DiffThinker: Generative Multimodal Reasoning with Diffusion Models
Published:Dec 30, 2025 11:51
•1 min read
•ArXiv
Analysis
This paper introduces DiffThinker, a novel diffusion-based framework for multimodal reasoning, particularly excelling in vision-centric tasks. It shifts the paradigm from text-centric reasoning to a generative image-to-image approach, offering advantages in logical consistency and spatial precision. The paper's significance lies in its exploration of a new reasoning paradigm and its demonstration of superior performance compared to leading closed-source models like GPT-5 and Gemini-3-Flash in vision-centric tasks.
Key Takeaways
- •Introduces DiffThinker, a diffusion-based framework for generative multimodal reasoning.

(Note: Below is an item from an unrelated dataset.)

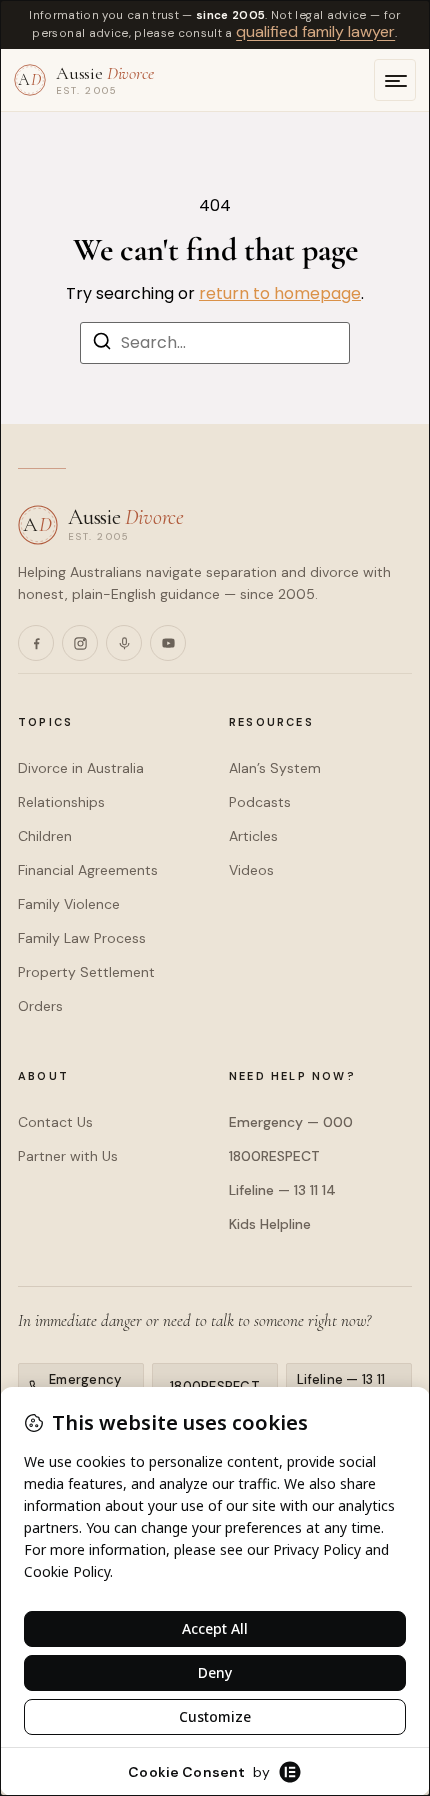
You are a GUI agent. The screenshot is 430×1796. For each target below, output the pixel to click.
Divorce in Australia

- •Reformulates multimodal reasoning as a generative image-to-image task.
- •Demonstrates superior performance in vision-centric tasks compared to leading MLLMs.
- •Highlights four core properties: efficiency, controllability, native parallelism, and collaboration.
Reference
“DiffThinker significantly outperforms leading closed source models including GPT-5 (+314.2%) and Gemini-3-Flash (+111.6%), as well as the fine-tuned Qwen3-VL-32B baseline (+39.0%), highlighting generative multimodal reasoning as a promising approach for vision-centric reasoning.”